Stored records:

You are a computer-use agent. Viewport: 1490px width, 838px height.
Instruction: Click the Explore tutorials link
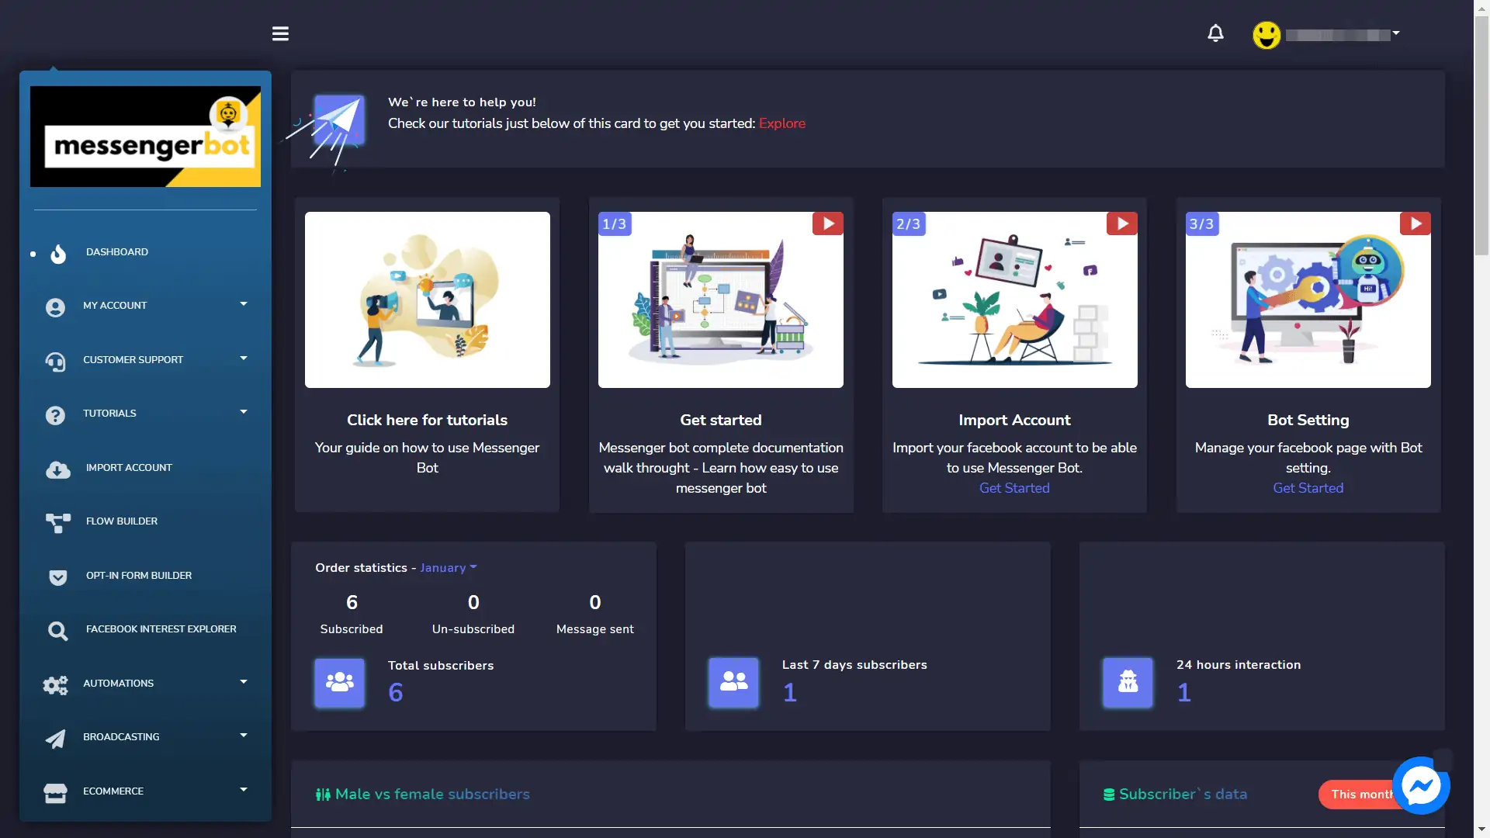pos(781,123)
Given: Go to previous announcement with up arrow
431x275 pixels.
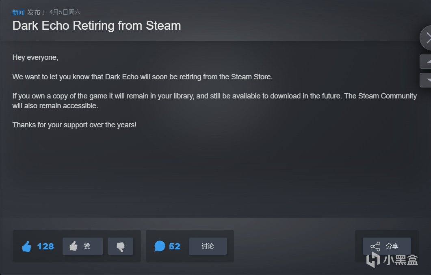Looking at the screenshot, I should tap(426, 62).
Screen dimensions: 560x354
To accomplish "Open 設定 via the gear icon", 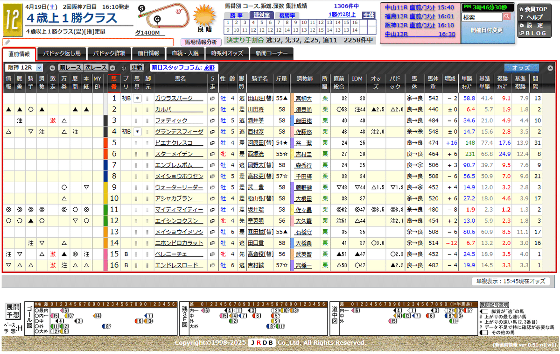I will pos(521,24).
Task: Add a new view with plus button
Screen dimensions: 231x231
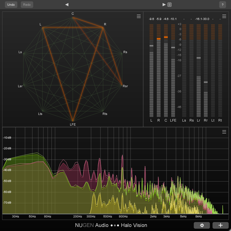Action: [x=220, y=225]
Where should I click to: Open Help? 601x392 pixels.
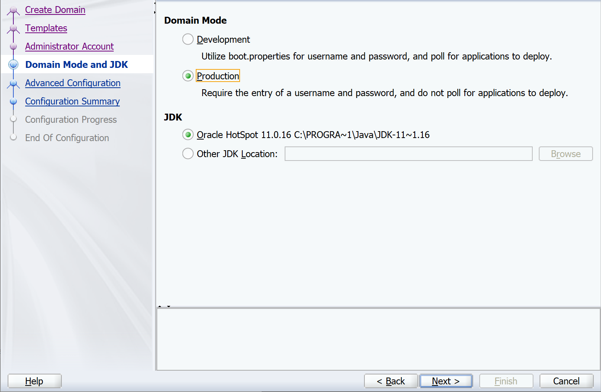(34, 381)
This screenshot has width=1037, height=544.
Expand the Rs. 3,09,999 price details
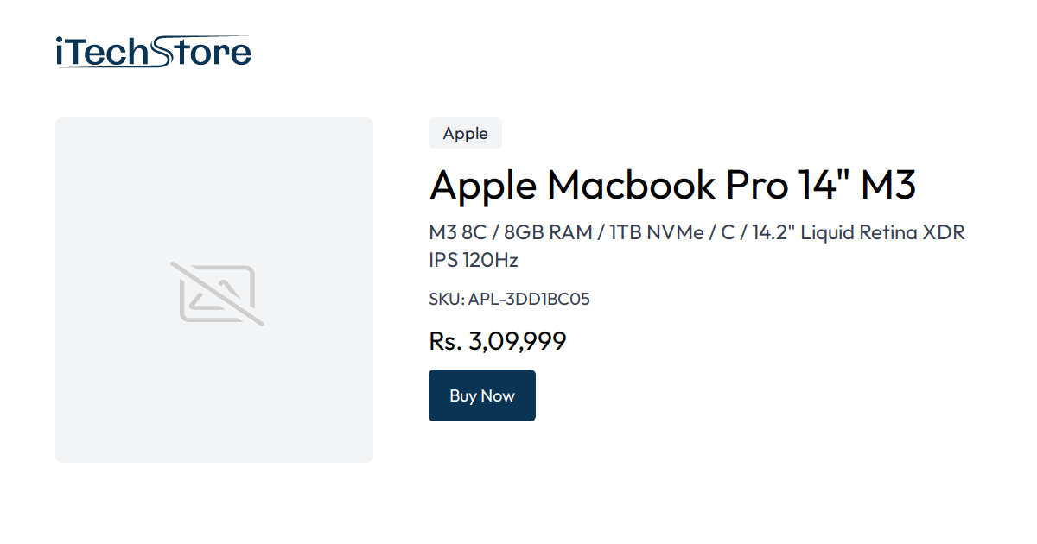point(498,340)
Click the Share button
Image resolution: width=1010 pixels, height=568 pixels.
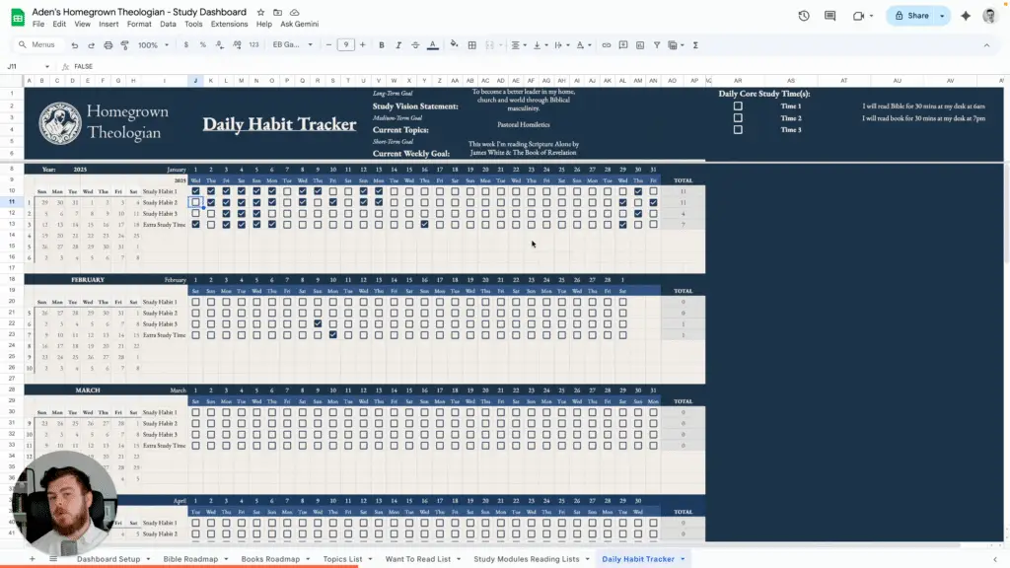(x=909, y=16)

TASK REQUIREMENTS: The required output is the line containing "Image resolution: width=1010" plus every line after it to the end of the data, copied exactly and with no pictures.

WRITTEN SOLUTION:
Image resolution: width=1010 pixels, height=568 pixels.
(x=909, y=16)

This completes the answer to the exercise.